Apple & Sweet Potato Quinoa
When feeding three hungry boys, I rely on quick, filling and tasty meals. The guys aren’t big quinoa fans, but the sweet potatoes and apples won them over. —Cheryl Beadle, Plymouth, Michigan
Total TimePrep/Total Time: 30 min.
- 2-1/4 cups chicken or vegetable stock
- 1 cup quinoa, rinsed
- 2 tablespoons canola oil
- 2 pounds sweet potatoes (about 3 medium), peeled and cut into 1/2-inch pieces
- 2 shallots, finely chopped
- 3 medium Gala or Honeycrisp apples, cut into 1/4-inch slices
- 1/2 cup white wine or additional stock
- 1/2 teaspoon salt
- 1 can (15 ounces) black beans, rinsed and drained
- In a large saucepan, combine stock and quinoa; bring to a boil. Reduce heat; simmer, covered, 15-20 minutes or until liquid is almost absorbed. Remove from heat.

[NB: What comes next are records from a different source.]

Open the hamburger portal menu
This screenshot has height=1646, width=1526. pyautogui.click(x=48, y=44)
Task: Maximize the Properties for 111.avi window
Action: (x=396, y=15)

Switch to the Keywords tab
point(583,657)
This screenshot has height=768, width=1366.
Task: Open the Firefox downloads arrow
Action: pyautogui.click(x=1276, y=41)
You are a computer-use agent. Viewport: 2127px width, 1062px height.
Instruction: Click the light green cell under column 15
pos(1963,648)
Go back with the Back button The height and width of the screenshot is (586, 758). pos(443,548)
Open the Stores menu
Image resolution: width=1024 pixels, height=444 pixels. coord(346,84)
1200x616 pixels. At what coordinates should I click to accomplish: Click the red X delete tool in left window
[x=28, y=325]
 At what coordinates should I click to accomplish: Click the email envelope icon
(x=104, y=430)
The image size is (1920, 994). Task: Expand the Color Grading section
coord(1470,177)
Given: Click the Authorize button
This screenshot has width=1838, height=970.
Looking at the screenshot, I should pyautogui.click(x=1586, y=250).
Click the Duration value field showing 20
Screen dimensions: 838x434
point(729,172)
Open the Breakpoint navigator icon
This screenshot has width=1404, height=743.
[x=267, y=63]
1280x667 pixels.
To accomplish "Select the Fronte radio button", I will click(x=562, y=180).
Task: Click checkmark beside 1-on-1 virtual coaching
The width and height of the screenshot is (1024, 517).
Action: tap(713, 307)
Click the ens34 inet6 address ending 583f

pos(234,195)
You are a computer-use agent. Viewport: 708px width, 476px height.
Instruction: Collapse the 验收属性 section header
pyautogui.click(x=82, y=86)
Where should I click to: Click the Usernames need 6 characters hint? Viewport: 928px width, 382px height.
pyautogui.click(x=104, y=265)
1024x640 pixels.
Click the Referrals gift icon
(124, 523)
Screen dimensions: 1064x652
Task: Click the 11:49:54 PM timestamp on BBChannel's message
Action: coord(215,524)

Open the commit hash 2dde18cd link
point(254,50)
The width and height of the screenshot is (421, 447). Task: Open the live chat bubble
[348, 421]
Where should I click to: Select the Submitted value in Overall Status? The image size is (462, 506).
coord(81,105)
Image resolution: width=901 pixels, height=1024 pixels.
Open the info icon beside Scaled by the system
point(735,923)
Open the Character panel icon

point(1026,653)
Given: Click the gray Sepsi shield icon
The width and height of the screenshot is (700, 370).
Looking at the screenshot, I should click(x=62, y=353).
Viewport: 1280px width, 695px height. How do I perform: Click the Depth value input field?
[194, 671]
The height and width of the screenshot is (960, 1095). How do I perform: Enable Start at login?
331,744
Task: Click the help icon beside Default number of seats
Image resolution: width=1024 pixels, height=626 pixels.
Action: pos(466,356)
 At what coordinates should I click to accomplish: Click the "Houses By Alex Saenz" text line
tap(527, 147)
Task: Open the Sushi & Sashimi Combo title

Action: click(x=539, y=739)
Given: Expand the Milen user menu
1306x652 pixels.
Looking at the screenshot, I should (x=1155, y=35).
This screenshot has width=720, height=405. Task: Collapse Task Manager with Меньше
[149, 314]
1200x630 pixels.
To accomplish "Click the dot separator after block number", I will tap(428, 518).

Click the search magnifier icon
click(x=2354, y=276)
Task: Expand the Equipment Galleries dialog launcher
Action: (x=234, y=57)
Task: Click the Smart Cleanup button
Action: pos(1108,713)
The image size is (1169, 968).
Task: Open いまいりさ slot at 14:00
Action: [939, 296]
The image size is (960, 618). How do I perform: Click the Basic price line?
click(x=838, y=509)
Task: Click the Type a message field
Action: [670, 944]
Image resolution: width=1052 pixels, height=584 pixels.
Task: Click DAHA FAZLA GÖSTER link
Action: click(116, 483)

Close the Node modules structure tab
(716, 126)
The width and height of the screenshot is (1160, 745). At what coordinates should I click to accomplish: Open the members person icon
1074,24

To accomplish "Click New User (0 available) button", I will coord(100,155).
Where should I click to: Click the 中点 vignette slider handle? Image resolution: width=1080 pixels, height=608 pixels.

- Meanwhile, in a 6-qt. stockpot, heat oil over medium heat. Add sweet potatoes and shallots; cook and stir 5 minutes. Add apples; cook and stir 6-8 minutes longer until potatoes and apples are tender.
- Stir in wine and salt. Bring to a boil; cook, uncovered, until wine is evaporated, about 1 minute. Stir in black beans and quinoa; heat through.
Health Tip: Quinoa is one of the only plant foods that has all of the amino acids we need. Cook it up with gluten-free vegetable stock for a meatless meal that’s also gluten-free.
Nutrition Facts1-1/3 cups: 423 calories, 7g fat (1g saturated fat), 0 cholesterol, 541mg sodium, 76g carbohydrate (23g sugars, 10g fiber), 12g protein.